Leitsatz (amtlich)
Eine Beschäftigung in den Jahren 1906 - 1914 in Posen und Kattowitz ist nicht in den in BVFG § 1 Abs 2 Nr 3 genannten ausländischen Gebieten verrichtet worden (Anschluß an BSG 1966-05-13 4 RJ 9/63; BSG 1966-08-30 1 RA 63/64 = SozR Nr 7 zu § 16 FRG).
Normenkette
FRG § 16 Fassung: 1960-02-25; BVFG § 1 Abs. 2 Nr. 3 Fassung: 1953-05-19
Tenor
Auf die Revision der Beklagten wird das Urteil des Bayerischen Landessozialgerichts vom 19. Februar 1964 aufgehoben, soweit es der Berufung des Klägers stattgegeben hat.
Die Berufung gegen das Urteil des Sozialgerichts München vom 6. Juli 1962 wird in vollem Umfange zurückgewiesen.
Im Berufungs- und im Revisionsverfahren sind keine Kosten zu erstatten.
Gründe
I
Die Beklagte gewährte dem ... 1887 geborenen Kläger durch Bescheid vom 17. September 1959 ab 1. Januar 1957 Altersruhegeld. Mit Bescheid vom 25. November 1960 lehnte sie es ab, weitere Versicherungszeiten auf das Altersruhegeld anzurechnen. Die Klage hatte erst vor dem Landessozialgericht (LSG) teilweise Erfolg. Dieses verurteilte die Beklagte zur Anrechnung einer Beschäftigungszeit von Oktober 1906 bis März 1914 gemäß § 16 des Fremdrentengesetzes (FRG).

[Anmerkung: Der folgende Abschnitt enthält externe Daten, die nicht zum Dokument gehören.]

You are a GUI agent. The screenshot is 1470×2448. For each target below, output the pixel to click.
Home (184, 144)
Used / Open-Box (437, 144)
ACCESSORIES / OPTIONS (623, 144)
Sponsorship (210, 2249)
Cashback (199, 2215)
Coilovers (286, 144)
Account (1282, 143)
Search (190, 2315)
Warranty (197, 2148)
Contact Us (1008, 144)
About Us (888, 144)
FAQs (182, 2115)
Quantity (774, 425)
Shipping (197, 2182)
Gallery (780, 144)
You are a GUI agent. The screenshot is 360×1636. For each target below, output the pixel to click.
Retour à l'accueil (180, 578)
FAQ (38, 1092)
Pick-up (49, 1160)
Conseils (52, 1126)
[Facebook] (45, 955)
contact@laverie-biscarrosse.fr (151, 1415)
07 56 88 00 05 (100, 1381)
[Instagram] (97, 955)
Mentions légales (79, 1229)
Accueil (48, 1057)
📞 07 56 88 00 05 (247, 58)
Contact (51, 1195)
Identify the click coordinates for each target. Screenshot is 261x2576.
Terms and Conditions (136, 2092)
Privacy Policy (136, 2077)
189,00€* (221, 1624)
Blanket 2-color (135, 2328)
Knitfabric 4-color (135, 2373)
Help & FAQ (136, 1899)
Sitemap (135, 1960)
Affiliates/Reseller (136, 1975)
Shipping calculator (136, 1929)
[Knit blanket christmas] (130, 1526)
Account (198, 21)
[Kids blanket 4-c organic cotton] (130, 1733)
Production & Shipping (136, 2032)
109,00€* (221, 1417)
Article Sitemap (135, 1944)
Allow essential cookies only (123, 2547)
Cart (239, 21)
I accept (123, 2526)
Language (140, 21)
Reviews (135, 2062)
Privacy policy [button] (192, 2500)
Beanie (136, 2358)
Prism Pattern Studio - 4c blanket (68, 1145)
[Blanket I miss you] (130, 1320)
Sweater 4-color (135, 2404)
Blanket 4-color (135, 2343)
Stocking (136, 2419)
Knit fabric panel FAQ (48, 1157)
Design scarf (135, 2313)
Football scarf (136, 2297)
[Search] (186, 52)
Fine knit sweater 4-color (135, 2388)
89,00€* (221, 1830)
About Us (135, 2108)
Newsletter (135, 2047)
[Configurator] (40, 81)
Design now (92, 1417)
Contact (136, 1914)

Für diese Zeit ließen sich Beiträge, die der Kläger zur Arbeiterrentenversicherung entrichtet haben wollte, zwar nicht feststellen; das LSG glaubte aber dem Kläger, daß er damals in P und K als Arbeitnehmer (Expedient und Reisender) beschäftigt gewesen sei. Da der Kläger zu den Vertriebenen und beide Städte zu den in § 16 genannten ausländischen Gebieten gehörten, müsse die Beschäftigungszeit nach dieser Vorschrift bei der Rentenberechnung berücksichtigt werden. Davon lasse sich die Zeit ab 1. Januar 1913, in der das Angestelltenversicherungsgesetz (AVG) im Beschäftigungsgebiet als unmittelbares Reichsrecht gegolten habe, nicht ausnehmen; das wäre mit Wortlaut und Sinngehalt des § 16 FRG nicht vereinbar (Urteil vom 16. Februar 1964).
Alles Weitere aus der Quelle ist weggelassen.